SWITZERLAND: World Trade Organisation states appeared to edge closer yesterday to putting stalled global trade negotiations back on track. Five core members agreed to points in the hotly-disputed text on agricultural reform.
After hours of hard bargaining, the US, the EU, India, Brazil and Australia, representing a host of trading interests, together proposed changes to a heavily-criticised first draft for a deal floated by chief mediators.
"I welcome this agreement on agriculture among five key members. This is an important input . . . and gives momentum to our efforts," WTO Director-General Supachai Panitchpakdi said.
But he warned that an accord among the five, even if they speak for a wide range of trade interests, could not guarantee the backing of the WTO's full 147-state membership.
As if to underline his words, arguments continued to rage over industrial tariffs just as differences were narrowing in agriculture, diplomats and trade officials said.
Richer nations are pressing developing countries to open their markets more to industrial goods as the price of farm reform.
The WTO has set itself until midnight tonight to seal an outline deal, or "framework", in four key areas - farm and industrial goods, services and a new customs' code - in an attempt to revive its troubled Doha Round of free trade negotiations.

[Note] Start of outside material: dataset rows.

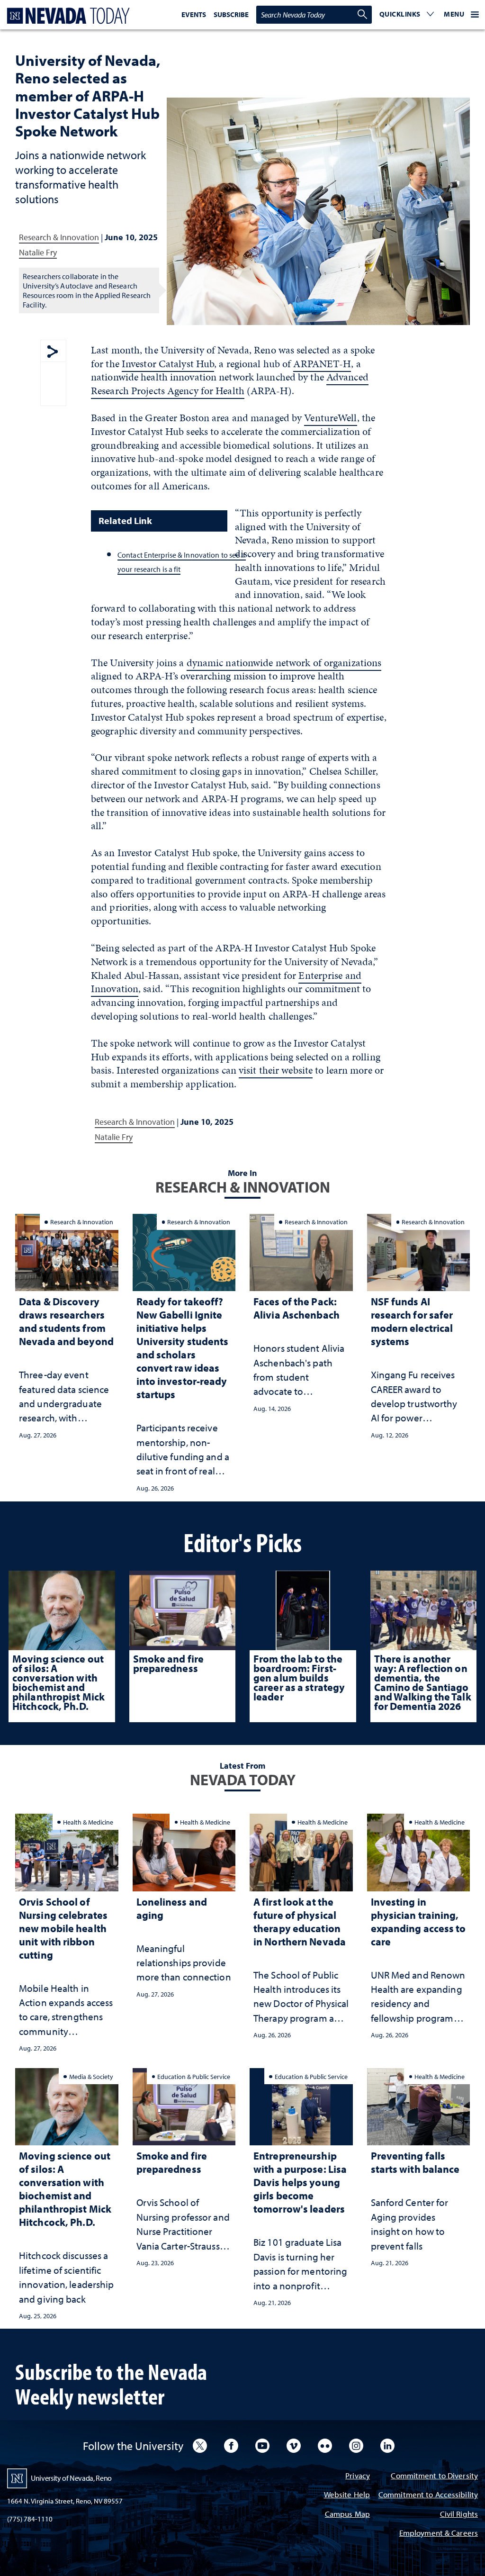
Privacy (357, 2476)
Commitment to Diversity (434, 2476)
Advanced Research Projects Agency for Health (229, 384)
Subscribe (231, 14)
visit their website (276, 1070)
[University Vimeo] (294, 2446)
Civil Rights (459, 2515)
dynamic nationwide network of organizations (284, 662)
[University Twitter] (200, 2446)
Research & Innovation (59, 237)
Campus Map (347, 2515)
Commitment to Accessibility (428, 2495)
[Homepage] (66, 16)
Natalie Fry (38, 252)
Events (193, 14)
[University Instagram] (356, 2446)
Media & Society (91, 2076)
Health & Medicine (88, 1822)
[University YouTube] (262, 2446)
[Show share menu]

Agriculture is widely seen as crucial to an overall pact and the accord among the "Big Five" included an EU offer to eliminate farm export subsidies that has provoked the wrath of France, which says the bloc has not been adequately compensated for its concession.
A deal would let the WTO say the round is back on track, but trade officials say failure may postpone for years trade liberalisation and its promise to boost the world economy.

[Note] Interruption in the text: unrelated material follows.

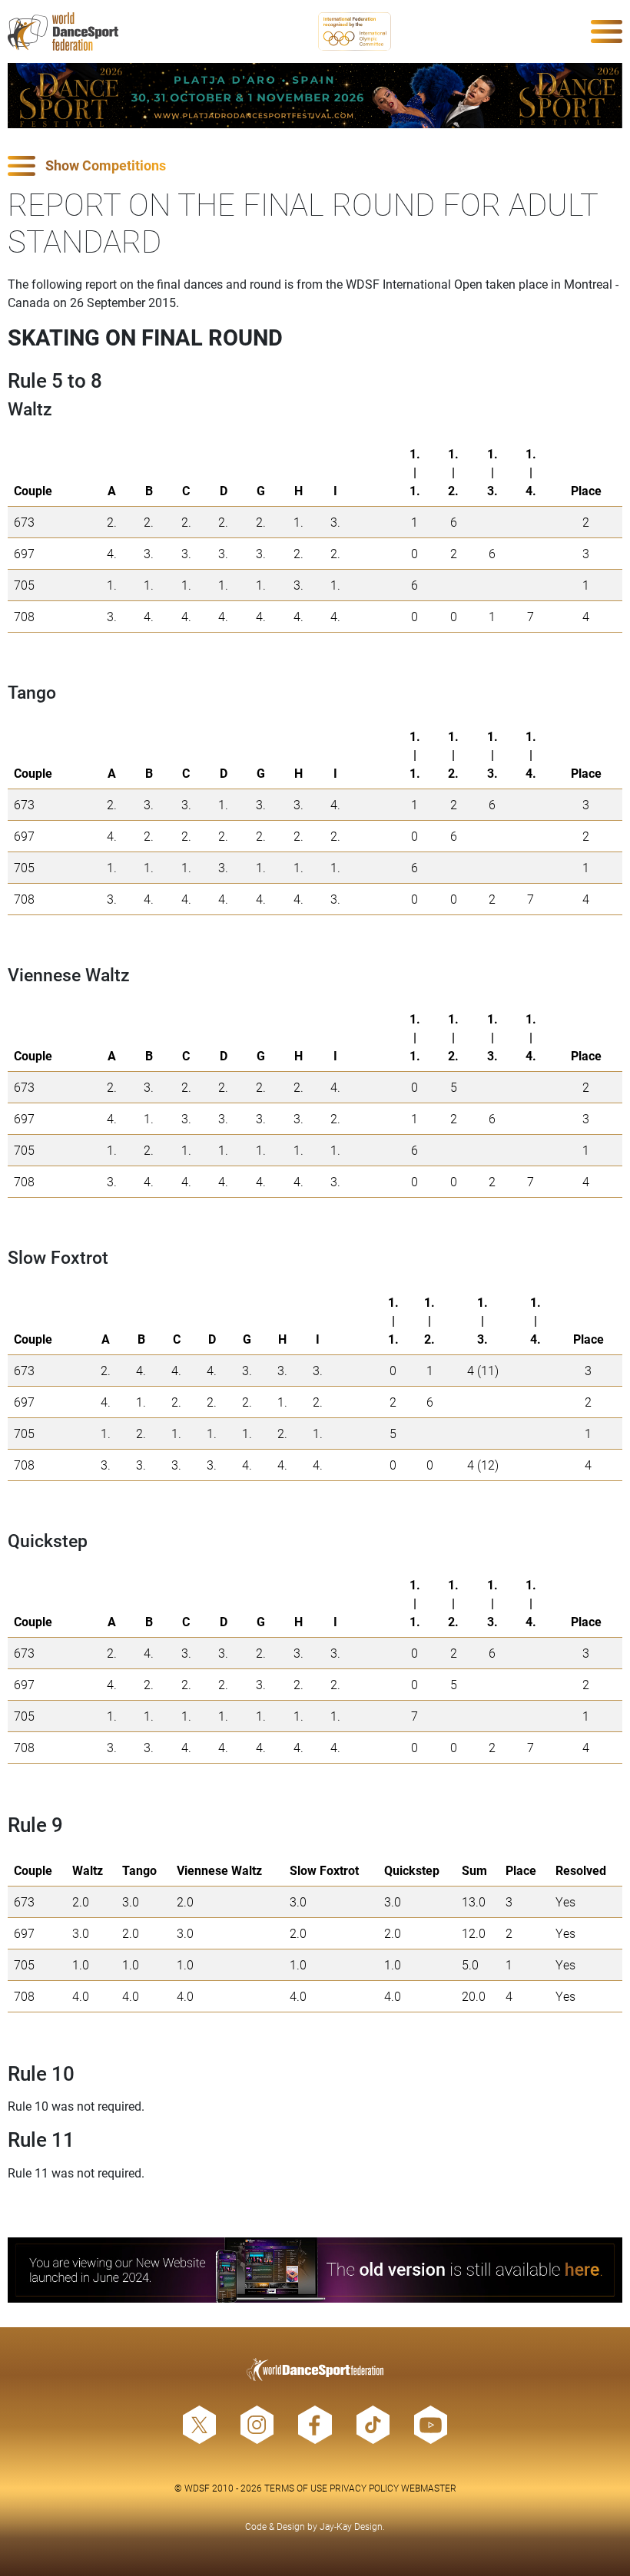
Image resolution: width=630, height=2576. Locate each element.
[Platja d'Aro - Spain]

"If we, the five, do not have agreement on the issues, it is hard to see how an agreement among the others can be found," EU trade chief Pascal Lamy's spokeswoman, Ms Arancha Gonzalez, told journalists.
However, a number of other members, including Switzerland and Japan, are suspicious at the leading role assumed by the five and have warned that they will not be railroaded into anything just because the big trading powers back it.
Officially, both the US and the EU were guarded in their comments, as the "Big Five" are anxious not to be seen as dictating any final WTO decision.
"The meeting has been useful and good," said Mr Rich Mills, spokesman for US Trade Representative Robert Zoellick, who took part in the talks along with his EU counterpart Mr Lamy.
Negotiators are struggling for accord on a framework for the next stage of the Doha Round, launched in the Qatar capital in 2001 but effectively derailed since the collapse of a WTO meeting of trade ministers in Cancun, Mexico, last September.
The central problem is farm trade reform, and the future of rich power subsidies.
In answer to developing country concerns, the five suggested leaving open how many "sensitive" products rich states could protect from imports after the first draft was attacked for being too generous to them.
The US agreed to negotiate more controls on subsidies, to prevent shifting farm aid between WTO categories - a key developing country demand, one diplomat said.
Washington would also agree to discuss further tightening use of farm export credits, although whether the offer went far enough to satisfy the French was uncertain, diplomats said.
Libya's agreement with the WTO to begin talks on admission will help the north African country speed up economic reforms, a top government official said. "The WTO decision is an opportunity for Libya to revamp its economy and improve production."
The Geneva-based WTO agreed on Tuesday to set up a working party on Libya, usually the first step on the road to entry for any country seeking membership. Talks could last for years.
Trade diplomats say approval for starting talks does not mean that Libya, eager to re-enter the global economic and diplomatic mainstream since its leader Muammar Gadafy pledged last December to scrap banned weapons, can expect an easy passage.
The talks will involve bilateral negotiations with any WTO country that fears Libyan exports could have an impact on its own markets or wants to ensure good terms for selling goods to Libya.
Libya plans to privatise a state-controlled economy largely reliant on oil and give the private sector a larger role.